[Screenshot grounding data]

--------------------

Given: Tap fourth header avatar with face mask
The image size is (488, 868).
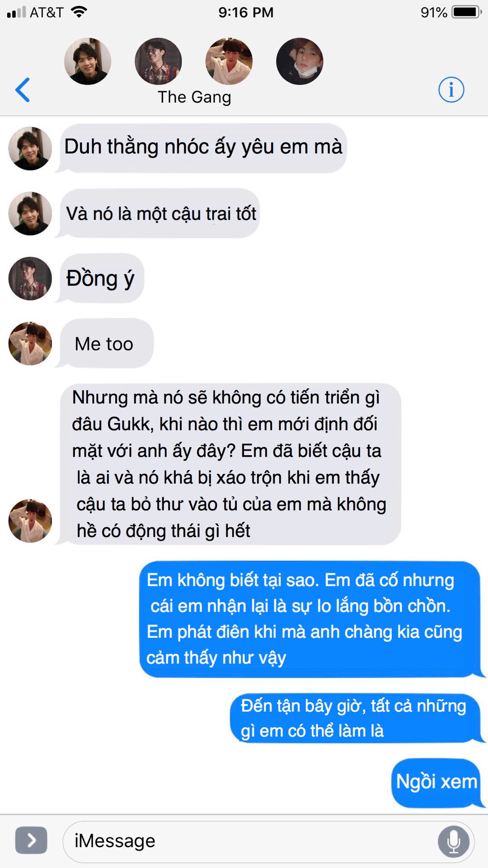Looking at the screenshot, I should click(x=300, y=61).
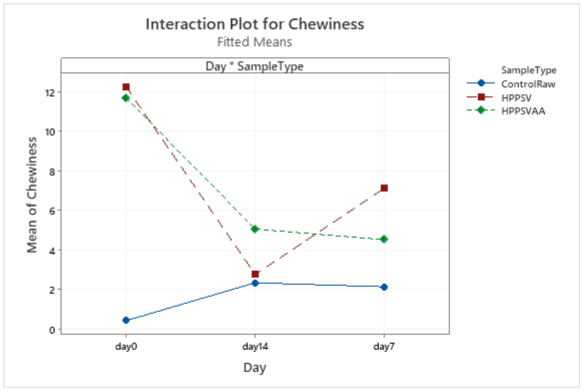584x392 pixels.
Task: Select the HPPSVAA legend text
Action: click(x=523, y=111)
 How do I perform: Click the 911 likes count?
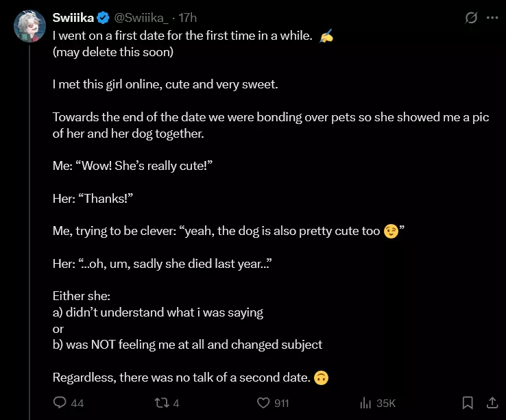[282, 403]
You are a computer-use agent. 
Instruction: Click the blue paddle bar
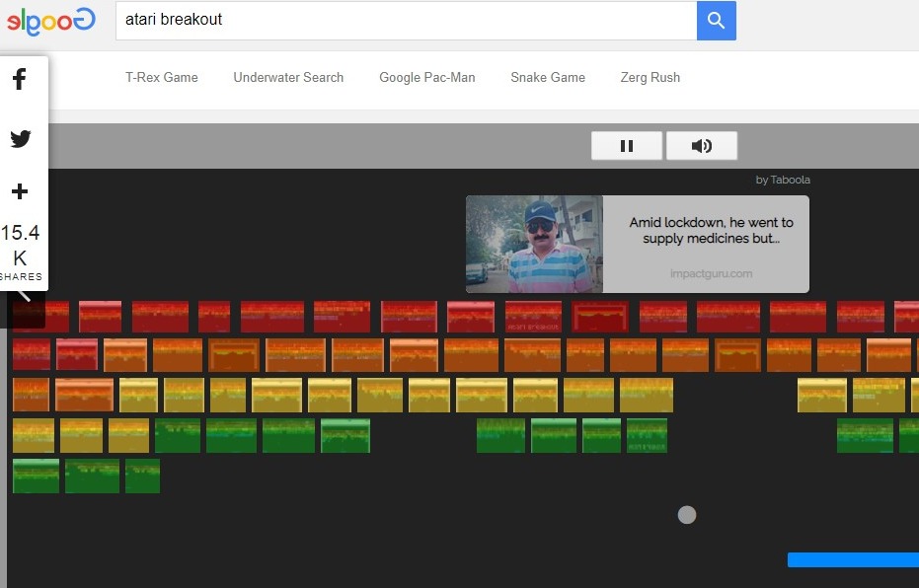tap(853, 560)
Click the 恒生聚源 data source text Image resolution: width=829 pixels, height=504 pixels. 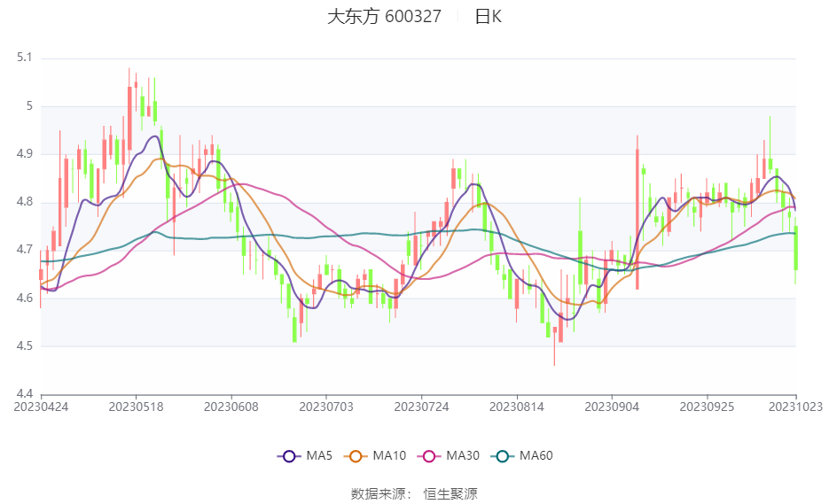tap(450, 493)
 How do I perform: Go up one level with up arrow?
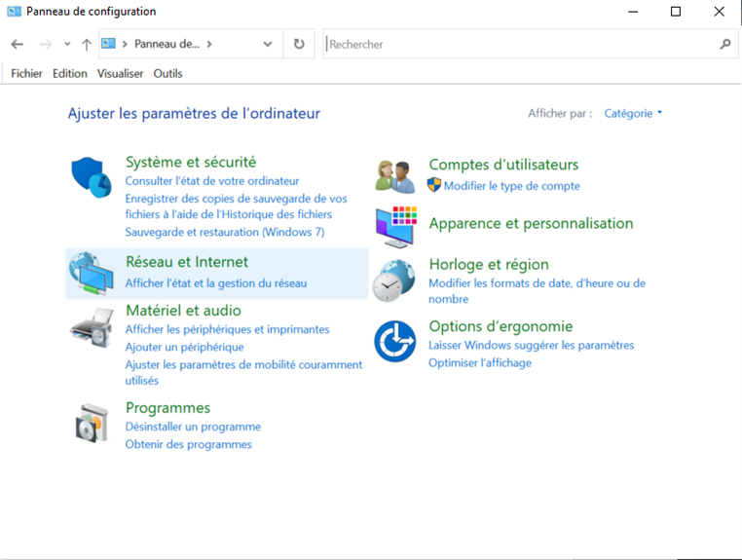coord(87,45)
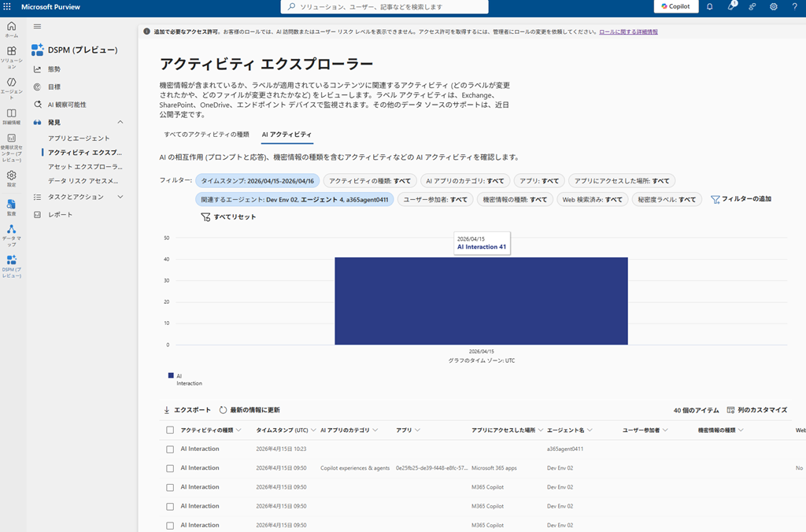Screen dimensions: 806x532
Task: Open ロールに関する詳細情報 link
Action: point(628,32)
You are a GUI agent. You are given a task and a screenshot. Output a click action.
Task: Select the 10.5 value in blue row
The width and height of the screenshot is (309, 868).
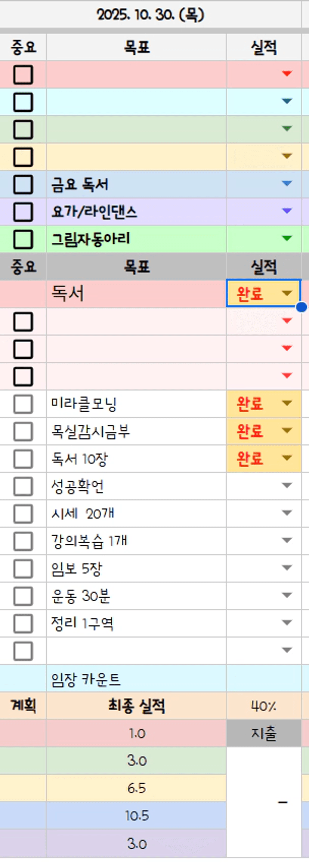[136, 815]
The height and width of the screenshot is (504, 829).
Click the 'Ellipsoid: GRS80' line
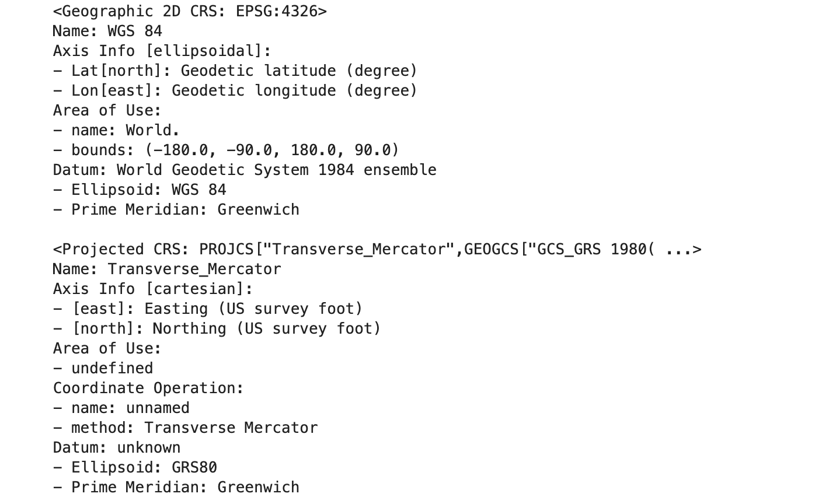point(135,467)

--------------------

Whenever a line of the records holds the string "agent", pick it out and copy it.

▸ **Expected output**
You are a computer-use agent. 
You are a GUI agent. You are given a task and a screenshot. Output a click action.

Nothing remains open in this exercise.